Jean Pierre Wils (2007)

Gepubliceerd op 19-04-2017

Stoïcisme

betekenis & definitie

Met ‘stoïcisme’ wordt de leer aangeduid van de door Zeno van Citium rond 300 voor Christus opgerichte filosofenschool die naar zijn zetel, de Stoa poikilè aan de noordelijke rand van de Atheense agora, de naam ‘Stoa’ draagt. Zij is vooral vanwege de ethiek, die volgens Dilthey ‘de sterkste en duurzaamste invloed heeft uitgeoefend die een filosofische ethiek ooit wist te verwerven’ (Dilthey 1914, p. 477), bekend geworden.

Gewoonlijk wordt een onderscheid gemaakt tussen een vroege, een midden en een late periode. Hoofdvertegenwoordiger van de vroege Stoa zijn naast Zeno diens leerling Cleanthes en vooral Chrysippus, de ‘tweede oprichter’ van de school die de filosofie van Zeno heeft gesystematiseerd.
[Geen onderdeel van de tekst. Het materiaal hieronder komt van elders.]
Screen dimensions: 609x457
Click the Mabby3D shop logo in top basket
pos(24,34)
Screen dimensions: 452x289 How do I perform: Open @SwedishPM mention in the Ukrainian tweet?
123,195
De middelste Stoa wordt gerepresenteerd door Panaetius en Posidonius. Late stoïci zijn Musonius Rufus, Seneca, Epictetus en de Romeinse keizer Marcus Aurelius. Anders dan de vroege en middenstoïsche ‘schoolfilosofie’, houden de vertegenwoordigers van de late Stoa zich vooral bezig met praktische vragen van de ethiek, waardoor hun filosofie veelal als ‘populaire filosofie’ is aangeduid.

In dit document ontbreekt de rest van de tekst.